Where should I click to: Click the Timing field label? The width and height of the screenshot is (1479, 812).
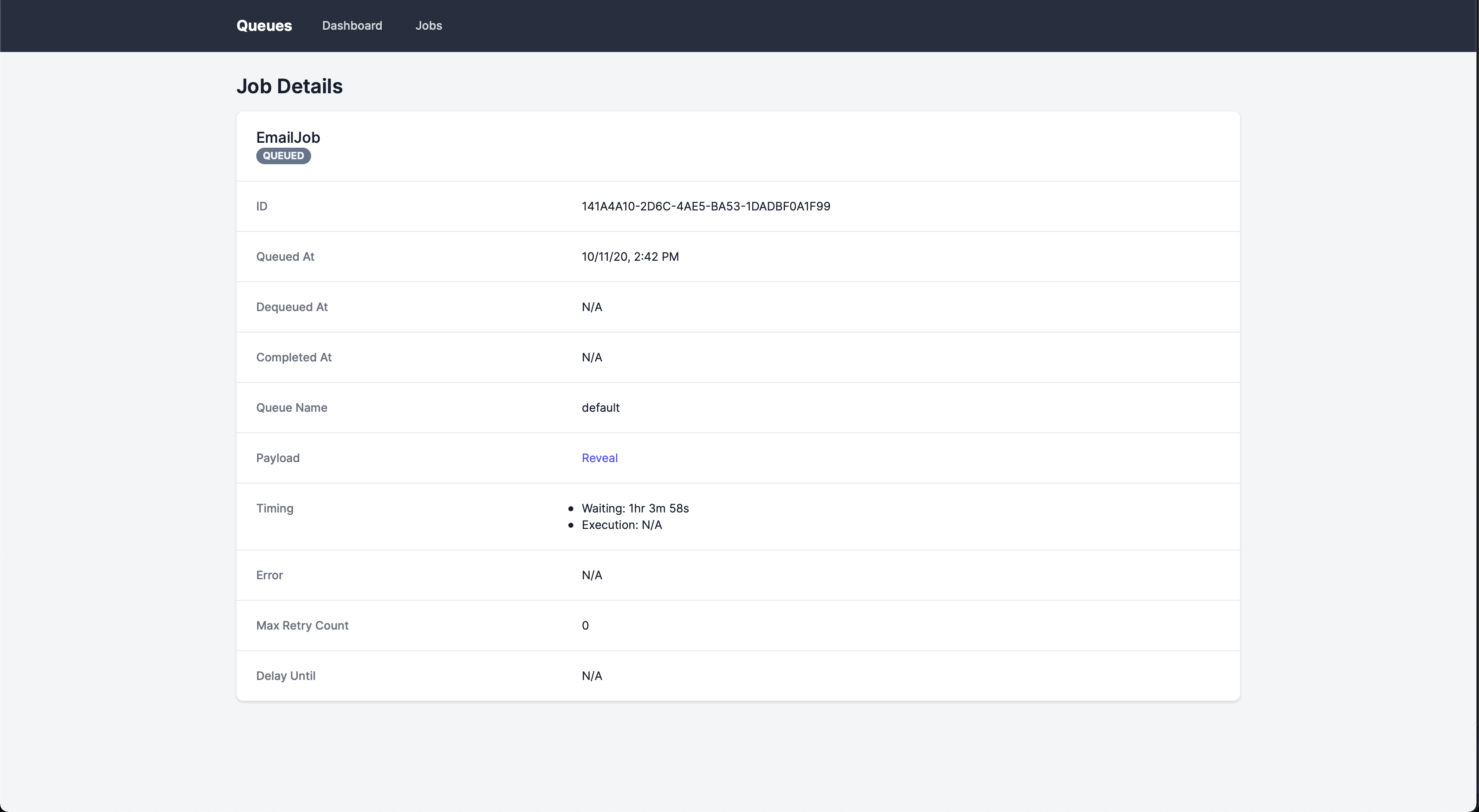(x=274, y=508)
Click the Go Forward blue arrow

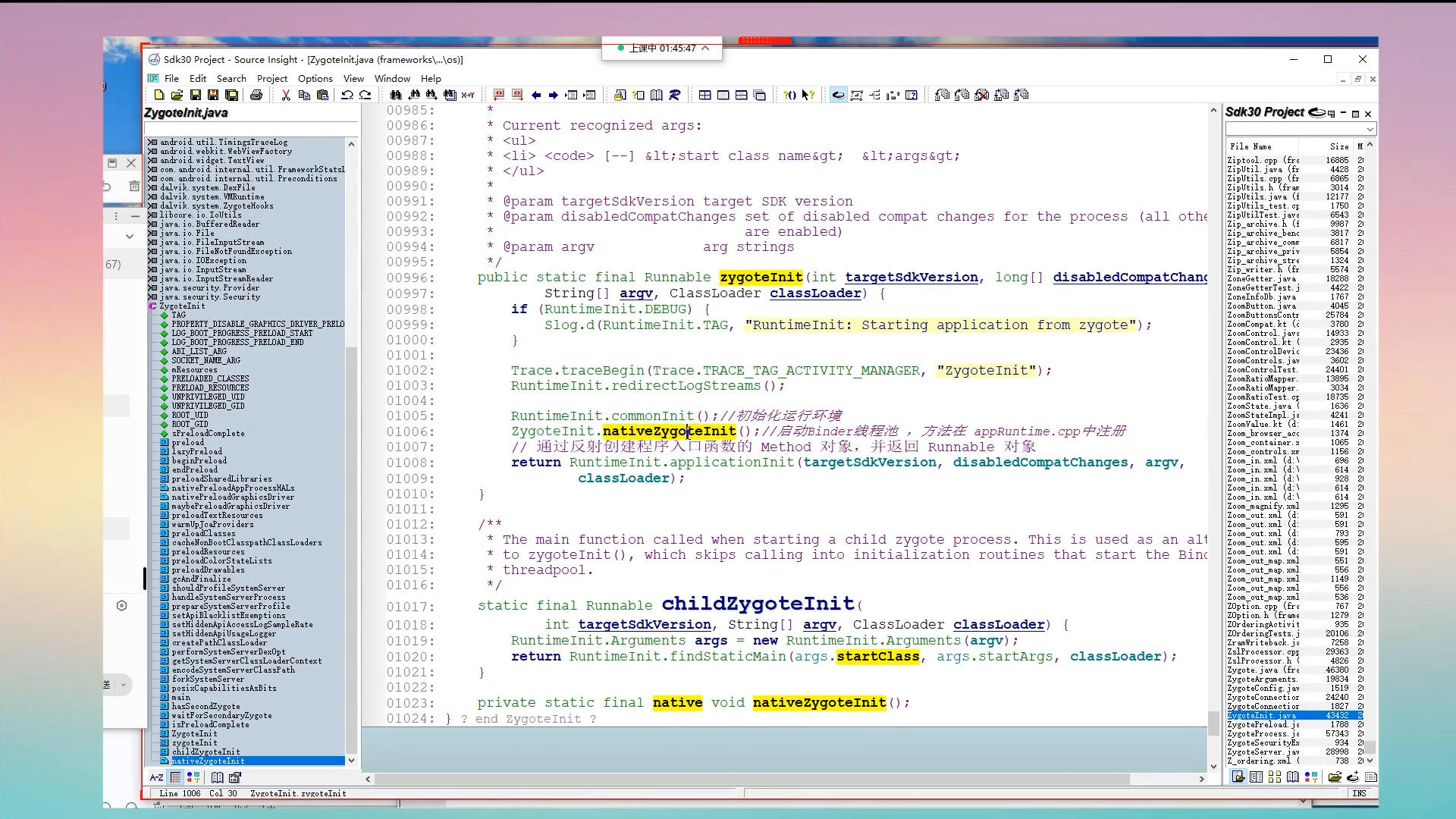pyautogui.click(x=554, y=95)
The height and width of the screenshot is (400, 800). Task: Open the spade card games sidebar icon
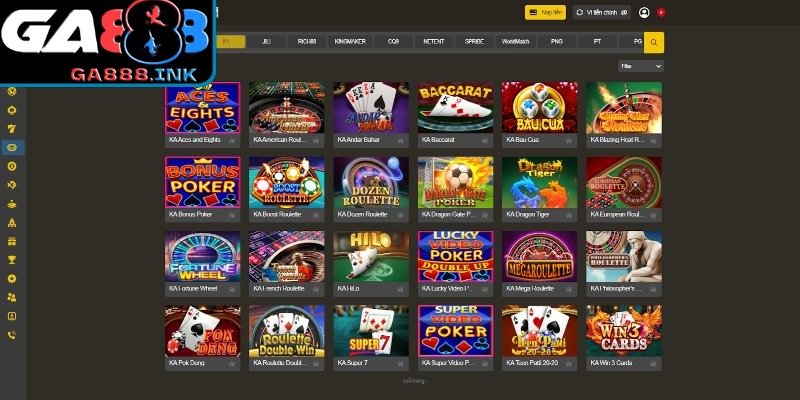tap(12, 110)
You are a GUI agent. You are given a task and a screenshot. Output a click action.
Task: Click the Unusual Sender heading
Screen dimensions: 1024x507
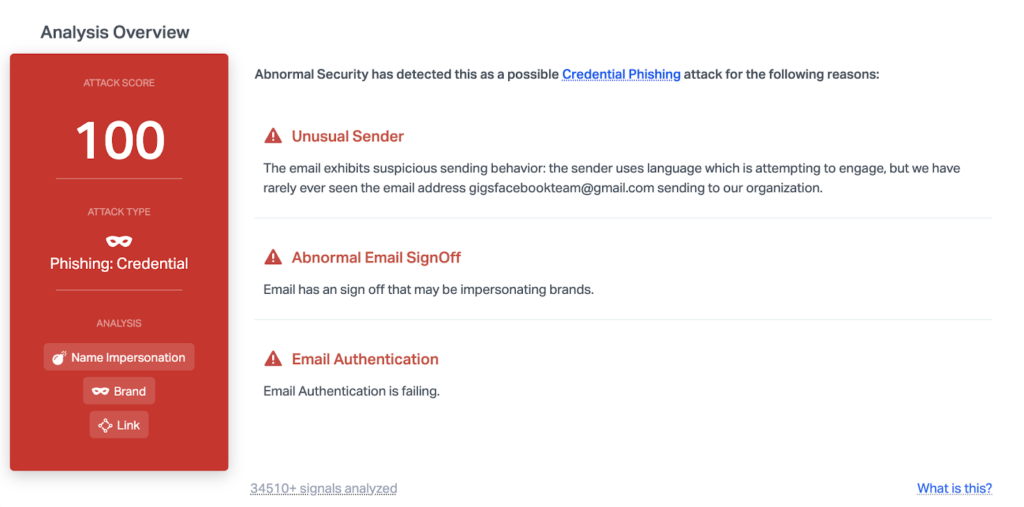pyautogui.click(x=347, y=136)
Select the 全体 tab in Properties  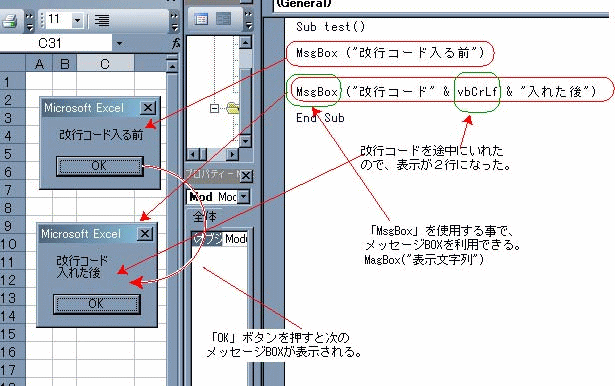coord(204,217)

▸ **Aim**: Render the entries from the beginning through the line containing "pyautogui.click(x=554, y=95)" as a Markdown table with the columns "Row" and "Text", omitting blank lines and leaving out the pictures.

▸ **Written answer**:
| Row | Text |
|---|---|
| 1 | Where should I click to: Click the Timing field label? The width and height of the screenshot is (1479, 812). |
| 2 | (x=274, y=508) |
| 3 | Click the Go Forward blue arrow |
| 4 | pyautogui.click(x=554, y=95) |